Goal of the exercise => Give all the records again, with no alterations.

#### Materials provided

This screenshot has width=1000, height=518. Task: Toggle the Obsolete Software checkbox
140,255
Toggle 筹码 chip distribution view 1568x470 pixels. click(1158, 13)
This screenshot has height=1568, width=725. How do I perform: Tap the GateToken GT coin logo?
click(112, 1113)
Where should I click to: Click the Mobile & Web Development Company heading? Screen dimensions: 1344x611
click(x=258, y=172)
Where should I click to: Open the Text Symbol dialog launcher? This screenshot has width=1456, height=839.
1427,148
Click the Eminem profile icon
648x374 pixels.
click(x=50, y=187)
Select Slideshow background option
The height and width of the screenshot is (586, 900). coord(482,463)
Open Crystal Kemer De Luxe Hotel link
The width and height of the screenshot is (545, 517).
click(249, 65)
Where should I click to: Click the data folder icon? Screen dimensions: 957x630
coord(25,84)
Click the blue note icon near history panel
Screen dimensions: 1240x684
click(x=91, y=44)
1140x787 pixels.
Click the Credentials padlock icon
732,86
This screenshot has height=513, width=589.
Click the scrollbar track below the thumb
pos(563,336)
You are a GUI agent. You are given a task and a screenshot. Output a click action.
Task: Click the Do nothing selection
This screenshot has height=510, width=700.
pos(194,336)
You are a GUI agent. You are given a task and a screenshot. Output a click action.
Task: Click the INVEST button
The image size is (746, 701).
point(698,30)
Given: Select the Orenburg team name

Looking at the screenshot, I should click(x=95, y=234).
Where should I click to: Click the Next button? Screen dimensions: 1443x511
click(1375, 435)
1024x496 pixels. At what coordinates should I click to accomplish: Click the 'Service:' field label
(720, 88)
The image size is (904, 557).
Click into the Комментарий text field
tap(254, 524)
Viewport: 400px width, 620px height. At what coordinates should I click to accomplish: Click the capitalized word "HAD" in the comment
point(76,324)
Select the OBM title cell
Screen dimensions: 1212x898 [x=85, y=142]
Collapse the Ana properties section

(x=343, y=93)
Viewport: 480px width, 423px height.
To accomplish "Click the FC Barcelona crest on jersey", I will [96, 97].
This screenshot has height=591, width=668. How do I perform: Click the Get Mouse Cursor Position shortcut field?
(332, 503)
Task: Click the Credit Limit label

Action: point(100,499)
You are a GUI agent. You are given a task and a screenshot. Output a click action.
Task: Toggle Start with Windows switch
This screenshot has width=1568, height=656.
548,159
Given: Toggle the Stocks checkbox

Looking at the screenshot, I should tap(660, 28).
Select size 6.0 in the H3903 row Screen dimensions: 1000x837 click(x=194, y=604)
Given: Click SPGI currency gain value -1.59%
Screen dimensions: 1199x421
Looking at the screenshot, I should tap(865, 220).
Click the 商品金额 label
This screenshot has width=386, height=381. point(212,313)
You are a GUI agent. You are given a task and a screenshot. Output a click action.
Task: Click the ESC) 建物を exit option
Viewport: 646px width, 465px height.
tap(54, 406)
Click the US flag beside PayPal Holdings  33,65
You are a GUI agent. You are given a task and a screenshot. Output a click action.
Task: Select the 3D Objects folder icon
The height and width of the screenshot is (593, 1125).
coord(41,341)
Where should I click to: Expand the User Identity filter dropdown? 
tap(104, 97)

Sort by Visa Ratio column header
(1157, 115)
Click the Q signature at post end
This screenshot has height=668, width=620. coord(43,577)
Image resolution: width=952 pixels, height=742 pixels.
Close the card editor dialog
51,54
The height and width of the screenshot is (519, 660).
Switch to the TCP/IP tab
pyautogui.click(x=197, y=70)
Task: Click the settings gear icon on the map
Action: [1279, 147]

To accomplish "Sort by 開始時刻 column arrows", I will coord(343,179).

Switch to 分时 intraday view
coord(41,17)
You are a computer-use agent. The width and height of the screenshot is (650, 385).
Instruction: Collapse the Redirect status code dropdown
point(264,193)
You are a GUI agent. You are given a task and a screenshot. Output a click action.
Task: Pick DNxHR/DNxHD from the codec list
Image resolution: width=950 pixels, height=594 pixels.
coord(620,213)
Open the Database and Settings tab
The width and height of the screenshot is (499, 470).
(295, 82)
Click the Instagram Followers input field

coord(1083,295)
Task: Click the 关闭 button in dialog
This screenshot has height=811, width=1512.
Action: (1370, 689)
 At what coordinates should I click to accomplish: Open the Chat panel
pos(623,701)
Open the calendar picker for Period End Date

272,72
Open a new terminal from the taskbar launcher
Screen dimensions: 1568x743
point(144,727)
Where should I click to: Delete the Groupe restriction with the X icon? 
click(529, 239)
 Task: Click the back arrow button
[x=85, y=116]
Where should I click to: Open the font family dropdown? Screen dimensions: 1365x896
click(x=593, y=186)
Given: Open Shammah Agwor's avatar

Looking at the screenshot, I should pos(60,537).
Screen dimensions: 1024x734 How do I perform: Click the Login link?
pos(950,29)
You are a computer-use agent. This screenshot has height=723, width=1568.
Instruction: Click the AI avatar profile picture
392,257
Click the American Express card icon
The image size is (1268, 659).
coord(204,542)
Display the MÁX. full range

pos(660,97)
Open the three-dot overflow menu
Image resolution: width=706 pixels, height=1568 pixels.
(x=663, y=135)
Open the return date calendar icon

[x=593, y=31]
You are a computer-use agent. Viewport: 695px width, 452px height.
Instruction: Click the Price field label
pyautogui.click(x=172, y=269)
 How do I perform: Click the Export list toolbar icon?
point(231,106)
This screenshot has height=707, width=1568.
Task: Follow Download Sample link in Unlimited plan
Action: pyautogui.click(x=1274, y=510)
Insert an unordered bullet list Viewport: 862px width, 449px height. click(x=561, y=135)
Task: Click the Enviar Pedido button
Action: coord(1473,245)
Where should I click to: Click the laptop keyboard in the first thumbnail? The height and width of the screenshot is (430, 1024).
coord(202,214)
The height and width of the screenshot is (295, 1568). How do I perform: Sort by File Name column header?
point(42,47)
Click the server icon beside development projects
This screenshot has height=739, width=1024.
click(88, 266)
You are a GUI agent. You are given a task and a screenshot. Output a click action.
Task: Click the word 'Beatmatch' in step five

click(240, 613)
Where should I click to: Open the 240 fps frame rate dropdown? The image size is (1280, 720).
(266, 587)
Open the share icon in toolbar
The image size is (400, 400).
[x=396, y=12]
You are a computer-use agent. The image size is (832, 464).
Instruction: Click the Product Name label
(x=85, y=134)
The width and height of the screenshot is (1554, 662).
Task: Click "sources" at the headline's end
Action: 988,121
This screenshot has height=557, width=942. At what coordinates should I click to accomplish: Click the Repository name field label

########

Answer box =>
This screenshot has width=1000, height=518. Task: Toggle the Obsolete Software checkbox
140,255
Toggle 筹码 chip distribution view 1568x470 pixels. click(1158, 13)
This screenshot has height=1568, width=725. How do I perform: Tap the GateToken GT coin logo?
click(112, 1113)
Where should I click to: Click the Mobile & Web Development Company heading? Screen dimensions: 1344x611
click(x=258, y=172)
Where should I click to: Open the Text Symbol dialog launcher? This screenshot has width=1456, height=839.
1427,148
Click the Eminem profile icon
648x374 pixels.
click(x=50, y=187)
Select Slideshow background option
The height and width of the screenshot is (586, 900). coord(482,463)
Open Crystal Kemer De Luxe Hotel link
The width and height of the screenshot is (545, 517).
click(249, 65)
Where should I click to: Click the data folder icon? Screen dimensions: 957x630
coord(25,84)
Click the blue note icon near history panel
Screen dimensions: 1240x684
click(x=91, y=44)
1140x787 pixels.
Click the Credentials padlock icon
732,86
This screenshot has height=513, width=589.
Click the scrollbar track below the thumb
pos(563,336)
You are a GUI agent. You are given a task and a screenshot. Output a click action.
Task: Click the Do nothing selection
This screenshot has height=510, width=700.
pos(194,336)
You are a GUI agent. You are given a task and a screenshot. Output a click action.
Task: Click the INVEST button
The image size is (746, 701).
point(698,30)
Given: Select the Orenburg team name

Looking at the screenshot, I should click(x=95, y=234).
Where should I click to: Click the Next button? Screen dimensions: 1443x511
click(1375, 435)
1024x496 pixels. At what coordinates should I click to accomplish: Click the 'Service:' field label
(720, 88)
The image size is (904, 557).
Click into the Комментарий text field
tap(254, 524)
Viewport: 400px width, 620px height. At what coordinates should I click to accomplish: Click the capitalized word "HAD" in the comment
point(76,324)
Select the OBM title cell
Screen dimensions: 1212x898 [x=85, y=142]
Collapse the Ana properties section

(x=343, y=93)
Viewport: 480px width, 423px height.
To accomplish "Click the FC Barcelona crest on jersey", I will [96, 97].
This screenshot has height=591, width=668. How do I perform: Click the Get Mouse Cursor Position shortcut field?
(332, 503)
Task: Click the Credit Limit label

Action: point(100,499)
You are a GUI agent. You are given a task and a screenshot. Output a click action.
Task: Toggle Start with Windows switch
This screenshot has width=1568, height=656.
548,159
Given: Toggle the Stocks checkbox

Looking at the screenshot, I should tap(660, 28).
Select size 6.0 in the H3903 row Screen dimensions: 1000x837 click(x=194, y=604)
Given: Click SPGI currency gain value -1.59%
Screen dimensions: 1199x421
Looking at the screenshot, I should tap(865, 220).
Click the 商品金额 label
This screenshot has width=386, height=381. point(212,313)
You are a GUI agent. You are given a task and a screenshot. Output a click action.
Task: Click the ESC) 建物を exit option
Viewport: 646px width, 465px height.
tap(54, 406)
Click the US flag beside PayPal Holdings  33,65
You are a GUI agent. You are given a task and a screenshot. Output a click action.
Task: Select the 3D Objects folder icon
The height and width of the screenshot is (593, 1125).
coord(41,341)
Where should I click to: Expand the User Identity filter dropdown? 
tap(104, 97)

Sort by Visa Ratio column header
(1157, 115)
Click the Q signature at post end
This screenshot has height=668, width=620. coord(43,577)
Image resolution: width=952 pixels, height=742 pixels.
Close the card editor dialog
51,54
The height and width of the screenshot is (519, 660).
Switch to the TCP/IP tab
pyautogui.click(x=197, y=70)
Task: Click the settings gear icon on the map
Action: [1279, 147]

To accomplish "Sort by 開始時刻 column arrows", I will coord(343,179).

Switch to 分时 intraday view
coord(41,17)
You are a computer-use agent. The width and height of the screenshot is (650, 385).
Instruction: Collapse the Redirect status code dropdown
point(264,193)
You are a GUI agent. You are given a task and a screenshot. Output a click action.
Task: Pick DNxHR/DNxHD from the codec list
Image resolution: width=950 pixels, height=594 pixels.
coord(620,213)
Open the Database and Settings tab
The width and height of the screenshot is (499, 470).
(295, 82)
Click the Instagram Followers input field

coord(1083,295)
Task: Click the 关闭 button in dialog
This screenshot has height=811, width=1512.
Action: (1370, 689)
 At what coordinates should I click to accomplish: Open the Chat panel
pos(623,701)
Open the calendar picker for Period End Date

272,72
Open a new terminal from the taskbar launcher
Screen dimensions: 1568x743
point(144,727)
Where should I click to: Delete the Groupe restriction with the X icon? 
click(529, 239)
 Task: Click the back arrow button
[x=85, y=116]
Where should I click to: Open the font family dropdown? Screen dimensions: 1365x896
click(x=593, y=186)
Given: Open Shammah Agwor's avatar

Looking at the screenshot, I should pos(60,537).
Screen dimensions: 1024x734 How do I perform: Click the Login link?
pos(950,29)
You are a computer-use agent. This screenshot has height=723, width=1568.
Instruction: Click the AI avatar profile picture
392,257
Click the American Express card icon
The image size is (1268, 659).
coord(204,542)
Display the MÁX. full range

pos(660,97)
Open the three-dot overflow menu
Image resolution: width=706 pixels, height=1568 pixels.
(x=663, y=135)
Open the return date calendar icon

[x=593, y=31]
You are a computer-use agent. Viewport: 695px width, 452px height.
Instruction: Click the Price field label
pyautogui.click(x=172, y=269)
 How do I perform: Click the Export list toolbar icon?
point(231,106)
This screenshot has height=707, width=1568.
Task: Follow Download Sample link in Unlimited plan
Action: pyautogui.click(x=1274, y=510)
Insert an unordered bullet list Viewport: 862px width, 449px height. click(x=561, y=135)
Task: Click the Enviar Pedido button
Action: coord(1473,245)
Where should I click to: Click the laptop keyboard in the first thumbnail? The height and width of the screenshot is (430, 1024).
coord(202,214)
The height and width of the screenshot is (295, 1568). How do I perform: Sort by File Name column header?
point(42,47)
Click the server icon beside development projects
This screenshot has height=739, width=1024.
click(88, 266)
You are a GUI agent. You are given a task and a screenshot. Output a click action.
Task: Click the word 'Beatmatch' in step five

click(240, 613)
Where should I click to: Open the 240 fps frame rate dropdown? The image size is (1280, 720).
(266, 587)
Open the share icon in toolbar
The image size is (400, 400).
[x=396, y=12]
You are a computer-use agent. The image size is (832, 464).
Instruction: Click the Product Name label
(x=85, y=134)
The width and height of the screenshot is (1554, 662).
Task: Click "sources" at the headline's end
Action: 988,121
This screenshot has height=557, width=942. At what coordinates should I click to accomplish: Click the Repository name field label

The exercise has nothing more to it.